Judgment, Supreme Court, Bronx County (Caesar Cirigliano, J. at jury trial and sentence), rendered March 8, 2001, convicting defendant of assault in the second degree and criminal possession of a weapon in the second degree, and sentencing him, as a persistent violent felony offender, to concurrent terms of 16 years to life, unanimously affirmed.
Cynthia J. Pree, for respondent.
Michael J.Z. Mannheimer, for defendant-appellant.
Before: Ellerin, J.P., Williams, Lerner, Friedman, Gonzalez, JJ.
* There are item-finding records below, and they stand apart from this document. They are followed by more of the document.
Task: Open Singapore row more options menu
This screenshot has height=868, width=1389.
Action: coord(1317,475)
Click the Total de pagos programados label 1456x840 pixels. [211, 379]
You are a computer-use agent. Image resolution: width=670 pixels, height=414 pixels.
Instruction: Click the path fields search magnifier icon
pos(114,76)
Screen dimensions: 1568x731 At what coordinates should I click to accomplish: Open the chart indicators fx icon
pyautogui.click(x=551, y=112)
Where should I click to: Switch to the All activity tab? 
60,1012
The motion and trial courts properly denied defendant's motions, made on the ground of failure to provide notice pursuant to CPL 710.30(1)(a), for preclusion of a statement made by defendant in the course of an unrelated drug transaction. During this transaction, defendant volunteered, to an undercover officer having no knowledge of the instant assault case, that he had shot a girl on Valentine Avenue. Although this admission was a statement of fact, it was made in the course of the commission of a crime and there was "no question of voluntariness" ( People v. Rodney, 85 N.Y.2d 289, 293) requiring 710.30(1)(a) notice or a suppression hearing ( see e.g. People v. King, 284 A.D.2d 995; People v. Copes, 200 A.D.2d 680, lv denied 85 N.Y.2d 861; People v. Clark, 198 A.D.2d 46, lv denied 83 N.Y.2d 870; compare People v. Chase, 85 N.Y.2d 493, 499-500 [post-crime, custodial statement claimed by prosecution to be spontaneous not exempt from notice requirement]).
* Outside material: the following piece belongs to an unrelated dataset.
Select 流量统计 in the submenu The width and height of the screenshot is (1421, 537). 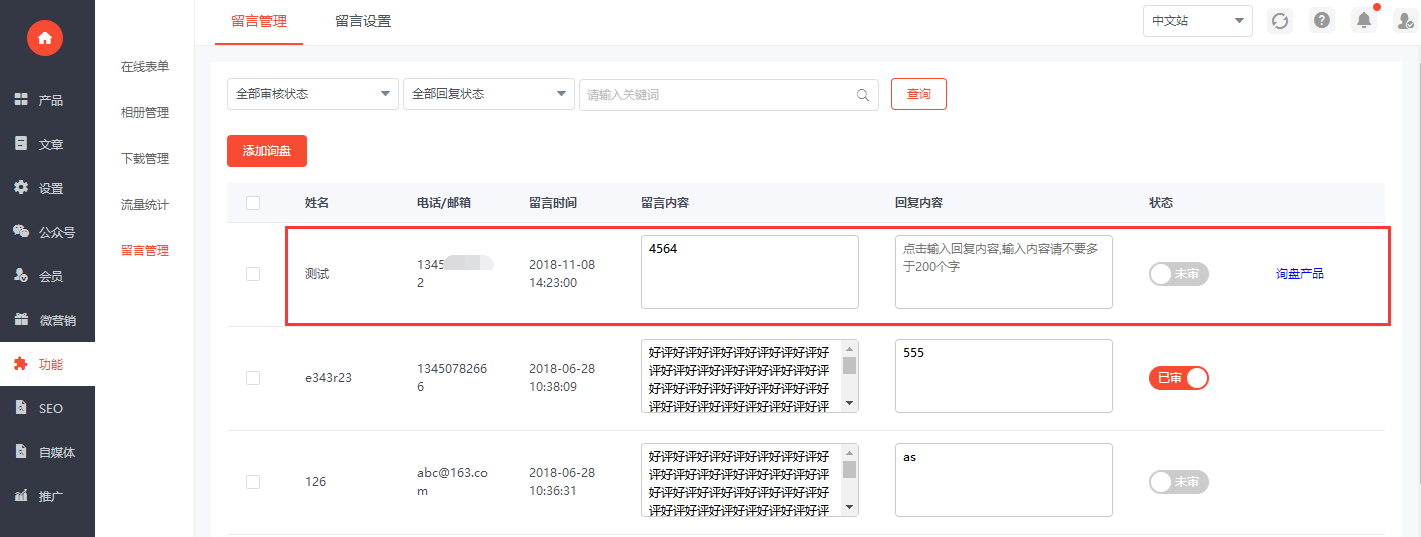pos(145,205)
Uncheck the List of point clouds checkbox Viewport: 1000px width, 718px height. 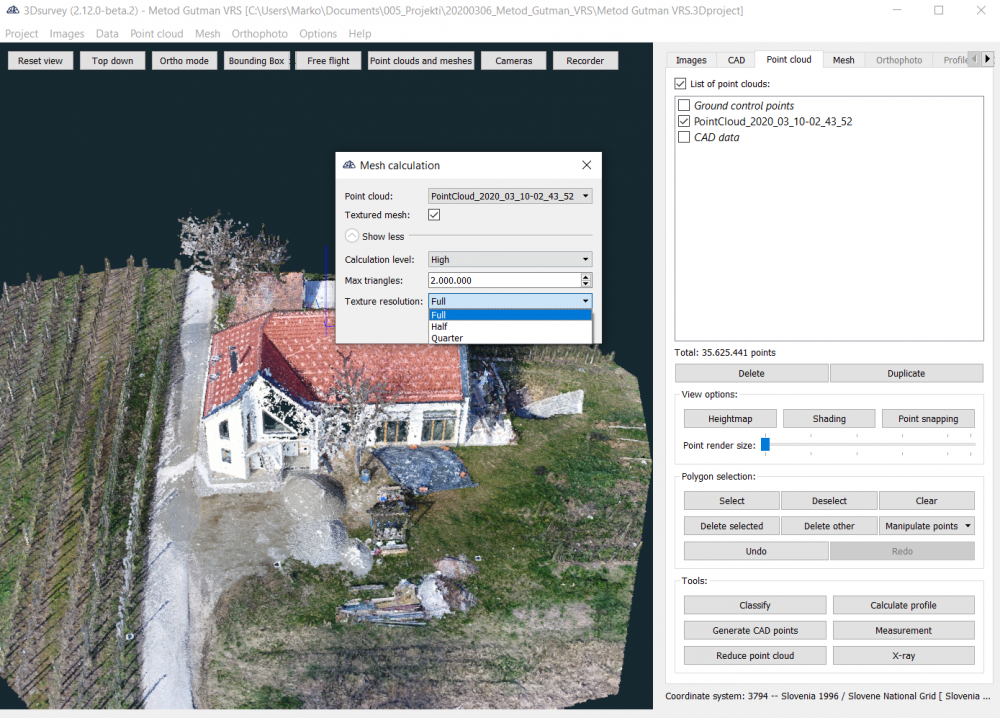click(681, 84)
The hearing court properly denied defendant's motion to suppress the victim's identification of him as fruit of an unlawful arrest. Defendant concedes that there was probable cause to arrest a person bearing defendant's name and known as "Little" by both the assault victim and by narcotics officers conducting a long-term investigation, but argues that there was no evidence that the police believed defendant to be that person at the time of his arrest. However, the circumstances of the arrest, including police contact with and surveillance of defendant in connection with the drug investigation, lead to an inescapable inference that both the narcotics officers and the arresting detective knew that defendant was the person being sought ( see People v. Gonzalez, 91 N.Y.2d 909).
The hearing court properly exercised its discretion in imposing reasonable limits on the cross-examination of the arresting officer ( see People v. Perciballi, 291 A.D.2d 360, 361, lv denied 98 N.Y.2d 654). There was no impairment of defendant's ability to litigate the material issues.
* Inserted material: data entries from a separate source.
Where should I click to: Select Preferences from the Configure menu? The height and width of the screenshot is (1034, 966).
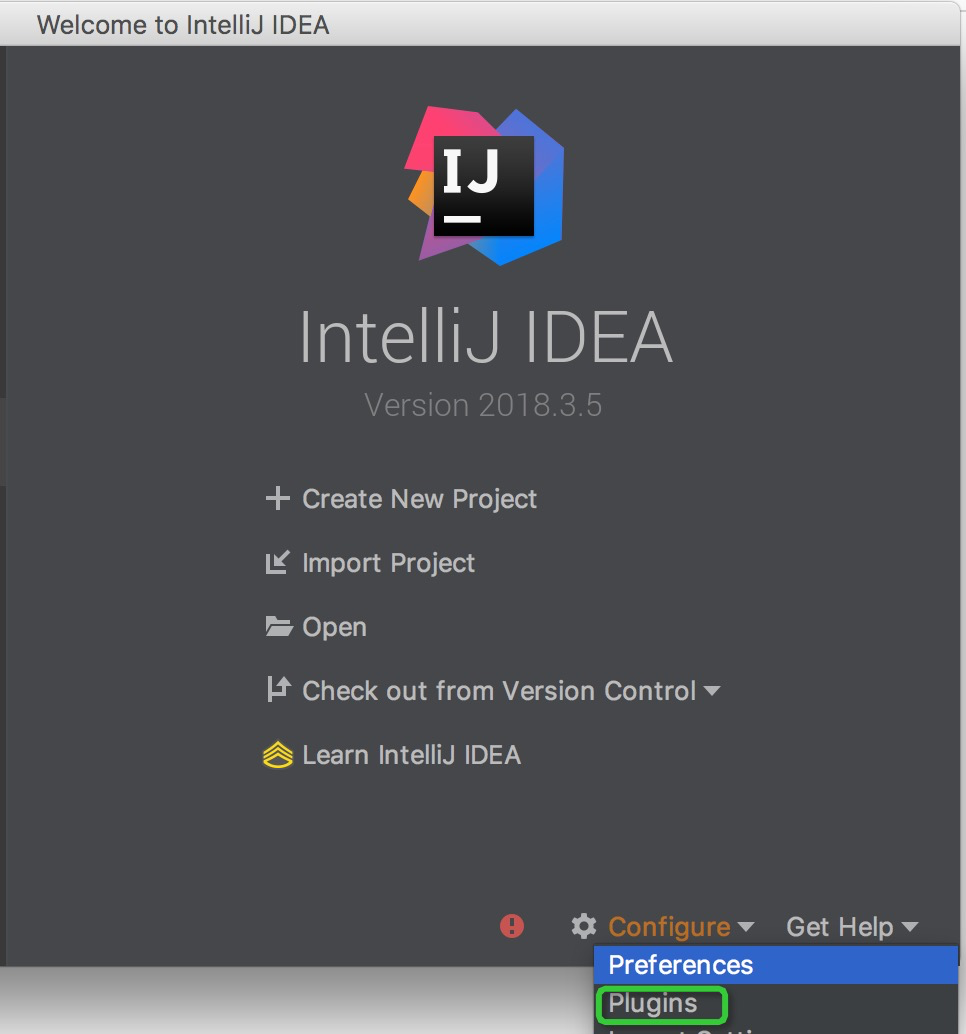[776, 965]
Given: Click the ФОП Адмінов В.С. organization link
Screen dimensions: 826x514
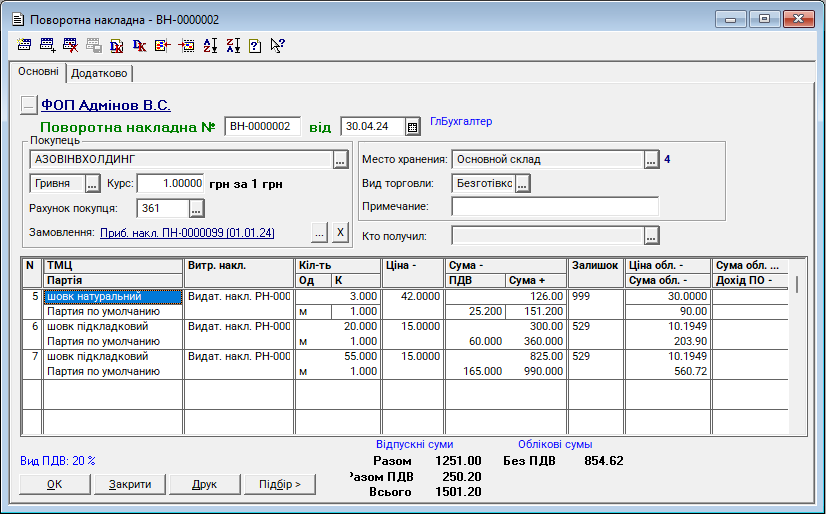Looking at the screenshot, I should (105, 105).
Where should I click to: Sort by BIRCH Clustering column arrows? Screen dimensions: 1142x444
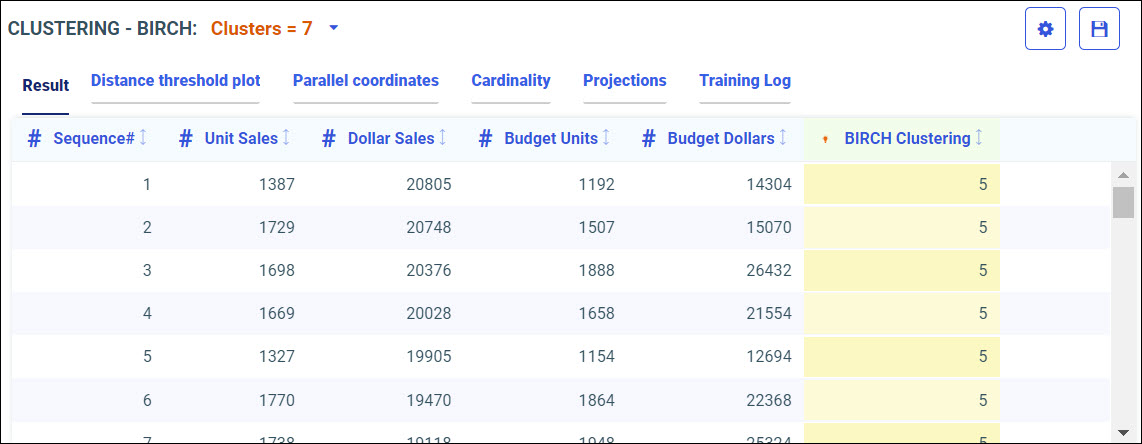point(979,138)
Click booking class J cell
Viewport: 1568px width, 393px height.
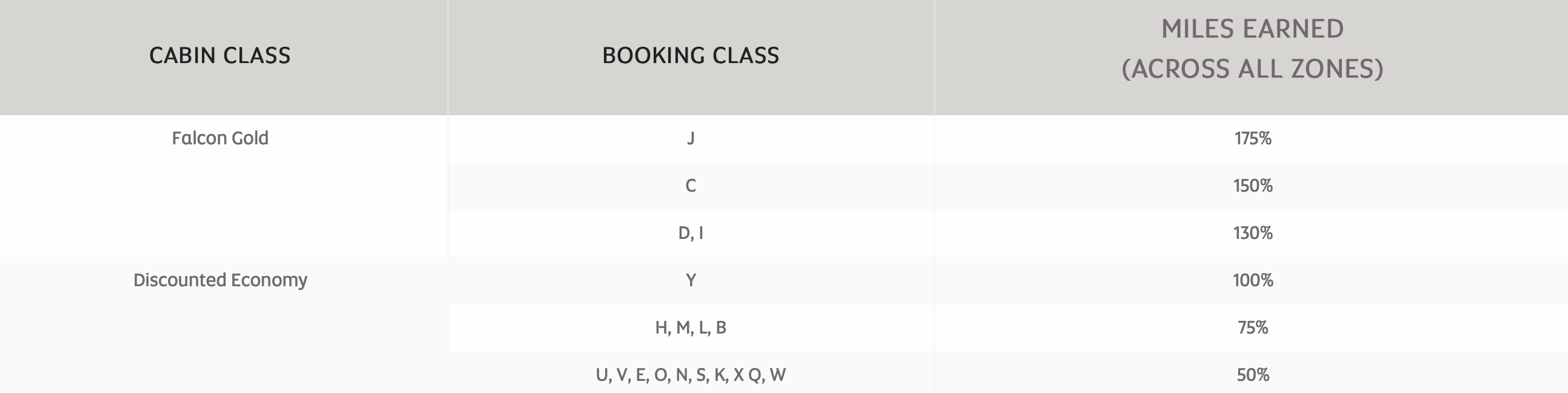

The procedure under which defendant was sentenced as a persistent violent felony offender was not unconstitutional ( compare Almendarez-Torres v. United States, 523 U.S. 224, with Apprendi v. New Jersey, 530 U.S. 466).
We have considered and rejected defendant's remaining claims.
THIS CONSTITUTES THE DECISION AND ORDER OF THE SUPREME COURT, APPELLATE DIVISION, FIRST DEPARTMENT.